Enterprise Services in Singapore, Top 20 Startups

Author: Yingwei Fu Editor: Luke Sheehan Feb 25, 2020 07:13 PM (GMT+8)

Singapore is famed for its developed economy and garden-alike city views as well as an international city with a diverse cultural climate. The favorable environment attracts enterprise services startups to realize their dreams here.

Gardens by the Bay in Singapore. Image credit: Victor Garcia/Unsplash

No one can leave out Singapore when discussing Southeast Asia (SEA) on any important topic. The city-state is the most developed place in the SEA region and is filled with opportunities. The city is not big – its area would fill four JFK airports – but it is the home to big enterprises in the finance sector, including DBS, Temasek, and so on.

Overview of Singapore’s PE/VC market

Pushed by finance companies, frequent investment activities are ongoing in this city. Capital flows to where it is needed, inbound or outbound. For domestic investment, Singapore shares a similar story with the rest of Asia – 2019 was a slow year for all. Before 2017, the performance of the PE/VC market in Singapore kept a constant pace: deal counts in each year were similar from year to year and the annual total deal value did not fluctuate.

Nevertheless, the deal size started to rollercoaster from the beginning of 2017 and reached a peak in the first half of 2018. The Alibaba-owned e-commerce company Lazada contributed significantly to the market performance since it pumped up the deal size in 2017-2018 by raising billions of dollars from its parent company. Mega financing fund inflated the average deal size in the same period.

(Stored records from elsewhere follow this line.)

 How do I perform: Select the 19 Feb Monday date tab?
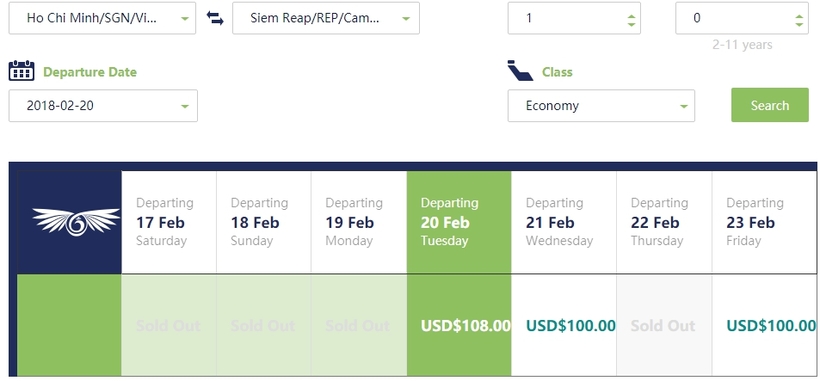[x=359, y=222]
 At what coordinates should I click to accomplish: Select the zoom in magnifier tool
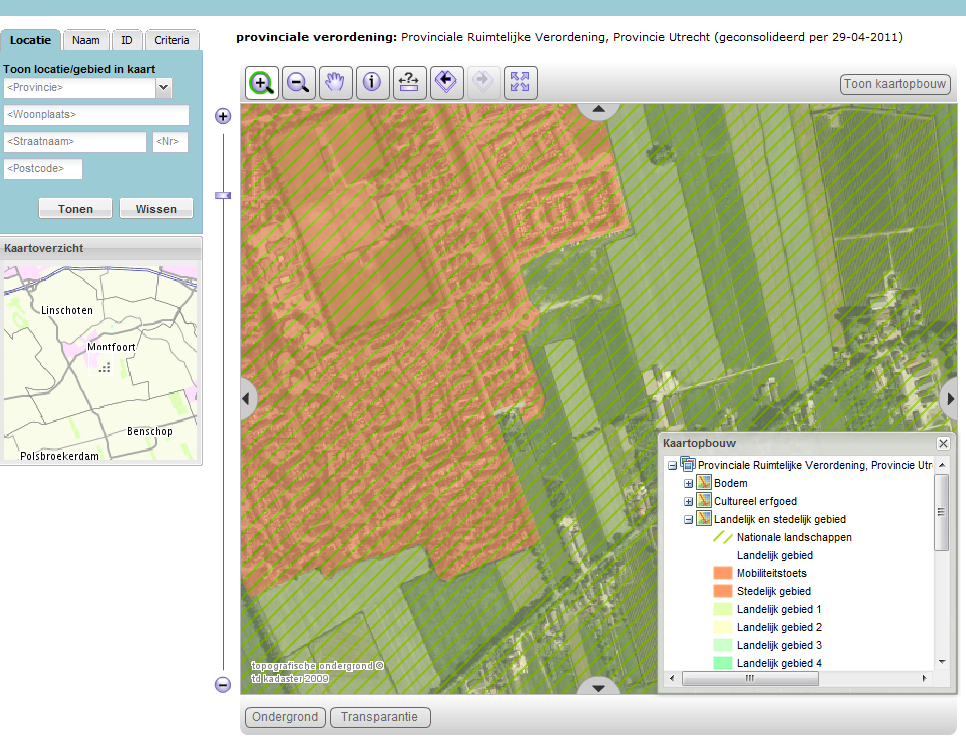pyautogui.click(x=261, y=83)
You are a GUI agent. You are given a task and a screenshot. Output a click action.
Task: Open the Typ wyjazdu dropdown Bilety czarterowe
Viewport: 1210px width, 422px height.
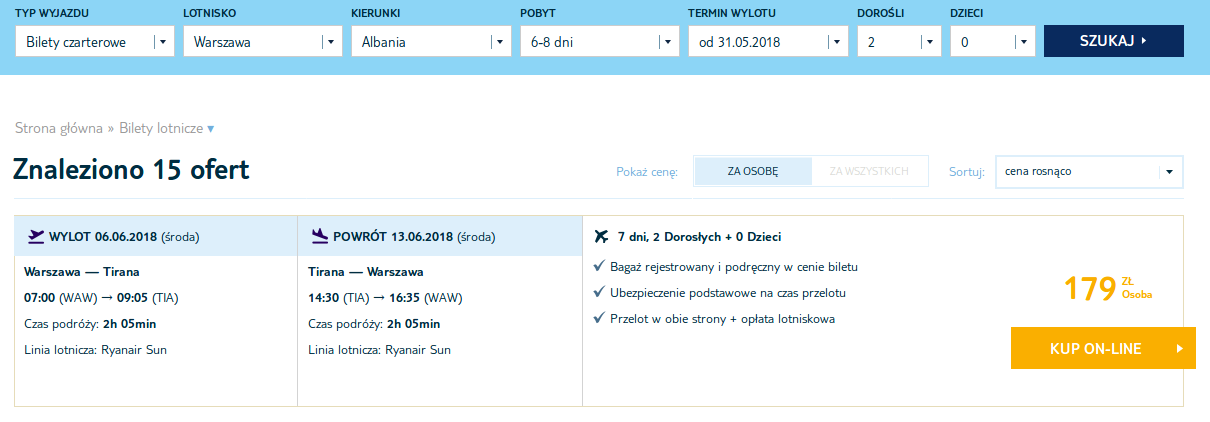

The second half of 2019 saw the least average deal size since 2014 but the most deal counts overall. As late-stage investments are generally bigger in volume than early-stage ones, we can assume that the second half of 2019 was clustered by a much higher percentage of early-stage investments.

Singapore enterprise services’ private sector

While the overall statistics depict investment frenzy in 2017 and 2018, so did the investment picture in the enterprise services field reflect a rise in confidence. The number of financing rounds ramped up by 50% and were mostly seed or angel investments. However, the story of this sector went in an opposite direction in 2019 compared to the general trend.

‘Fewer deals were made but more money raised’ – this is the typical phenomenon of the enterprise services VC market. The weight of financing rounds shifted from seed and angel investments towards Series A financings. Massive early-stage financing activities mark Singapore as an ideal place to start up a business.

An international environment, open climate, favorable talent policies, well-established education system, high penetration of the Internet – all these reasons explain why a company, or to be more specific, an enterprise services company would choose the city. Breaking down investments over the past five years, the CAGR of deal count presented the largest growth in Series A and the largest portion of seed and angel investments signals that startups are growing here.

As a city and a country, Singapore has its limits. Due to the size of the state and the population, the market ceiling restrains companies from growing big if they only set their eyes on the domestic market, one with less than 6 million individuals. The physical disadvantage pushes Singapore to be more open to the world – this is where the larger prize is. For smaller countries, the chances of having a global enterprise are higher than for bigger countries – think of Samsung for South Korea and Sony for Japan.

Challenging Malacca, Singapore is a business center in SEA. The region is fragmented with thousands of islands scattered around the equator. In the past, trade activities were the only means to reach other parts of the world and to expand business worldwide. But in the digital era, the Internet has extended the boundaries of the imagination in reality and the virtual world – enterprise services are surfing on the tip of the Internet wave.

In the enterprise services sector, we discovered that the twenty most-funded firms have over a quarter being tagged by artificial intelligence (AI). We analyze these companies by using their feature tags. ‘Data / Analytics’ is largely composed of AI companies that provide AI-featured SaaS services, while ‘Software / Applications’ includes various types of both general use and professional use (specific industry/occupation) but are not related to data processing or analytics.

Before the dot-com heat, enterprise services did not imply any concepts like Software-as-a-Service (SaaS), Platform-as-a-Service (PaaS) or Infrastructure-as-a-Service (IaaS) as the core and fundamental cloud service had yet to be constructed at the time. Along with the prevalence of the cloud in the past decade, IaaS providers like AWS, Azure and Alibaba Cloud have prepared the foundation for PaaS and SaaS providers to operate their businesses – hence the enterprise services have been given new definitions for the time being.

The infrastructure work boosted the development of enterprise services as a subset of enterprise services. IaaS providers’ expansion activities in SEA yield the opportunity for local enterprise services startups. With an open business environment, international financiers and well-educated talents, Singapore has made itself the best garden city for these tech-savvy enterprise services startups to bloom.